| JOB |
Convert every line of the entries below into a Markdown table with the columns Row and Line. Number the rows in order and leave out blank lines.

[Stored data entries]
——

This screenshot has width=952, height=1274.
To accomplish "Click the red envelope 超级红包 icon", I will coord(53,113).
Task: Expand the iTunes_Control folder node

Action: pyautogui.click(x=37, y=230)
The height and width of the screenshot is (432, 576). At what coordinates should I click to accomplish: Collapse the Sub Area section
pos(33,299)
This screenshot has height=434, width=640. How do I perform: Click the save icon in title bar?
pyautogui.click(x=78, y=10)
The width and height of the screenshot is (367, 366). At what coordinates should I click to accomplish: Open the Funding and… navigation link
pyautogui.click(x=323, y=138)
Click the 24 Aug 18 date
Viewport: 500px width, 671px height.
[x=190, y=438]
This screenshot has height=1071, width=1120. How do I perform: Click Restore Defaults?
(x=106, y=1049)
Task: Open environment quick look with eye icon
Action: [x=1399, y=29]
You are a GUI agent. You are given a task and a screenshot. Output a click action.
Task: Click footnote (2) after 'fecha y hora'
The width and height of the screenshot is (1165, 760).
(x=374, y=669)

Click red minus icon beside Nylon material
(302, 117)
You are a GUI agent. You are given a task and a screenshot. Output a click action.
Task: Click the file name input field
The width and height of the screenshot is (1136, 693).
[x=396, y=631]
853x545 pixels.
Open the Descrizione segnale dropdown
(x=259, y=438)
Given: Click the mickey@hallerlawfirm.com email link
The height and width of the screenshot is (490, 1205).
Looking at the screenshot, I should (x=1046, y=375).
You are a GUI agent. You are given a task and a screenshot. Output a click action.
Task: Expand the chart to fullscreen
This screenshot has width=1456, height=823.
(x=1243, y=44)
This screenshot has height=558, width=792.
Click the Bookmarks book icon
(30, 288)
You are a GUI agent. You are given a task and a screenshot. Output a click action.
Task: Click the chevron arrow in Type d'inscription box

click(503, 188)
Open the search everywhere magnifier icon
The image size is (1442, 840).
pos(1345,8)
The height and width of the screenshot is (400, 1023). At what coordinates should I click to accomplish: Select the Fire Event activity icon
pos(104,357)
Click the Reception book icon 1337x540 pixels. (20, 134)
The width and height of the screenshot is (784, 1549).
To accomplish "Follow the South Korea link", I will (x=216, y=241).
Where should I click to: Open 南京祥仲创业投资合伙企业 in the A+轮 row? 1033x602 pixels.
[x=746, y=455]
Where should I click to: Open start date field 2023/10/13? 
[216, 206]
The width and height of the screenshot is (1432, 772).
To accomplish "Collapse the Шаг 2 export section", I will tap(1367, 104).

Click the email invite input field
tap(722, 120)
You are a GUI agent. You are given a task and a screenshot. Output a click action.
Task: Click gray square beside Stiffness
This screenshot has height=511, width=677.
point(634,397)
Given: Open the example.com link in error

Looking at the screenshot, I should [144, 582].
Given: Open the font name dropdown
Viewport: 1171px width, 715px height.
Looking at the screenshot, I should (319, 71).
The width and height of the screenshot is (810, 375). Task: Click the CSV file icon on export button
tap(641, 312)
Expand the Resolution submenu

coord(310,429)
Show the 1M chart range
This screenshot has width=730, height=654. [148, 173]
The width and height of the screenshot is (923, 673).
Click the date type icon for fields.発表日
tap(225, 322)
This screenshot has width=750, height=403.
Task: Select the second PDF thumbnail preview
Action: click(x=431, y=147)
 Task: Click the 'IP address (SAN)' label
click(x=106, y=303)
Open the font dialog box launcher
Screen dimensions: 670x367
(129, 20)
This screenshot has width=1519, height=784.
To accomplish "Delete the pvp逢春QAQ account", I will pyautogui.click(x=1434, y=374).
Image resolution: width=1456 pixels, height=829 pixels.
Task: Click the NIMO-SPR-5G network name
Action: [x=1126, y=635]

——

| FINAL RESULT |
| Row | Line |
|---|---|
| 1 | This screenshot has width=952, height=1274. |
| 2 | To accomplish "Click the red envelope 超级红包 icon", I will coord(53,113). |
| 3 | Task: Expand the iTunes_Control folder node |
| 4 | Action: pyautogui.click(x=37, y=230) |
| 5 | The height and width of the screenshot is (432, 576). At what coordinates should I click to accomplish: Collapse the Sub Area section |
| 6 | pos(33,299) |
| 7 | This screenshot has height=434, width=640. How do I perform: Click the save icon in title bar? |
| 8 | pyautogui.click(x=78, y=10) |
| 9 | The width and height of the screenshot is (367, 366). At what coordinates should I click to accomplish: Open the Funding and… navigation link |
| 10 | pyautogui.click(x=323, y=138) |
| 11 | Click the 24 Aug 18 date |
| 12 | Viewport: 500px width, 671px height. |
| 13 | [x=190, y=438] |
| 14 | This screenshot has height=1071, width=1120. How do I perform: Click Restore Defaults? |
| 15 | (x=106, y=1049) |
| 16 | Task: Open environment quick look with eye icon |
| 17 | Action: [x=1399, y=29] |
| 18 | You are a GUI agent. You are given a task and a screenshot. Output a click action. |
| 19 | Task: Click footnote (2) after 'fecha y hora' |
| 20 | The width and height of the screenshot is (1165, 760). |
| 21 | (x=374, y=669) |
| 22 | Click red minus icon beside Nylon material |
| 23 | (302, 117) |
| 24 | You are a GUI agent. You are given a task and a screenshot. Output a click action. |
| 25 | Task: Click the file name input field |
| 26 | The width and height of the screenshot is (1136, 693). |
| 27 | [x=396, y=631] |
| 28 | 853x545 pixels. |
| 29 | Open the Descrizione segnale dropdown |
| 30 | (x=259, y=438) |
| 31 | Given: Click the mickey@hallerlawfirm.com email link |
| 32 | The height and width of the screenshot is (490, 1205). |
| 33 | Looking at the screenshot, I should (x=1046, y=375). |
| 34 | You are a GUI agent. You are given a task and a screenshot. Output a click action. |
| 35 | Task: Expand the chart to fullscreen |
| 36 | This screenshot has width=1456, height=823. |
| 37 | (x=1243, y=44) |
| 38 | This screenshot has height=558, width=792. |
| 39 | Click the Bookmarks book icon |
| 40 | (30, 288) |
| 41 | You are a GUI agent. You are given a task and a screenshot. Output a click action. |
| 42 | Task: Click the chevron arrow in Type d'inscription box |
| 43 | click(503, 188) |
| 44 | Open the search everywhere magnifier icon |
| 45 | The image size is (1442, 840). |
| 46 | pos(1345,8) |
| 47 | The height and width of the screenshot is (400, 1023). At what coordinates should I click to accomplish: Select the Fire Event activity icon |
| 48 | pos(104,357) |
| 49 | Click the Reception book icon 1337x540 pixels. (20, 134) |
| 50 | The width and height of the screenshot is (784, 1549). |
| 51 | To accomplish "Follow the South Korea link", I will (x=216, y=241). |
| 52 | Where should I click to: Open 南京祥仲创业投资合伙企业 in the A+轮 row? 1033x602 pixels. |
| 53 | [x=746, y=455] |
| 54 | Where should I click to: Open start date field 2023/10/13?  |
| 55 | [216, 206] |
| 56 | The width and height of the screenshot is (1432, 772). |
| 57 | To accomplish "Collapse the Шаг 2 export section", I will tap(1367, 104). |
| 58 | Click the email invite input field |
| 59 | tap(722, 120) |
| 60 | You are a GUI agent. You are given a task and a screenshot. Output a click action. |
| 61 | Task: Click gray square beside Stiffness |
| 62 | This screenshot has height=511, width=677. |
| 63 | point(634,397) |
| 64 | Given: Open the example.com link in error |
| 65 | Looking at the screenshot, I should [144, 582]. |
| 66 | Given: Open the font name dropdown |
| 67 | Viewport: 1171px width, 715px height. |
| 68 | Looking at the screenshot, I should (319, 71). |
| 69 | The width and height of the screenshot is (810, 375). Task: Click the CSV file icon on export button |
| 70 | tap(641, 312) |
| 71 | Expand the Resolution submenu |
| 72 | coord(310,429) |
| 73 | Show the 1M chart range |
| 74 | This screenshot has width=730, height=654. [148, 173] |
| 75 | The width and height of the screenshot is (923, 673). |
| 76 | Click the date type icon for fields.発表日 |
| 77 | tap(225, 322) |
| 78 | This screenshot has width=750, height=403. |
| 79 | Task: Select the second PDF thumbnail preview |
| 80 | Action: click(x=431, y=147) |
| 81 |  Task: Click the 'IP address (SAN)' label |
| 82 | click(x=106, y=303) |
| 83 | Open the font dialog box launcher |
| 84 | Screen dimensions: 670x367 |
| 85 | (129, 20) |
| 86 | This screenshot has width=1519, height=784. |
| 87 | To accomplish "Delete the pvp逢春QAQ account", I will pyautogui.click(x=1434, y=374). |
| 88 | Image resolution: width=1456 pixels, height=829 pixels. |
| 89 | Task: Click the NIMO-SPR-5G network name |
| 90 | Action: [x=1126, y=635] |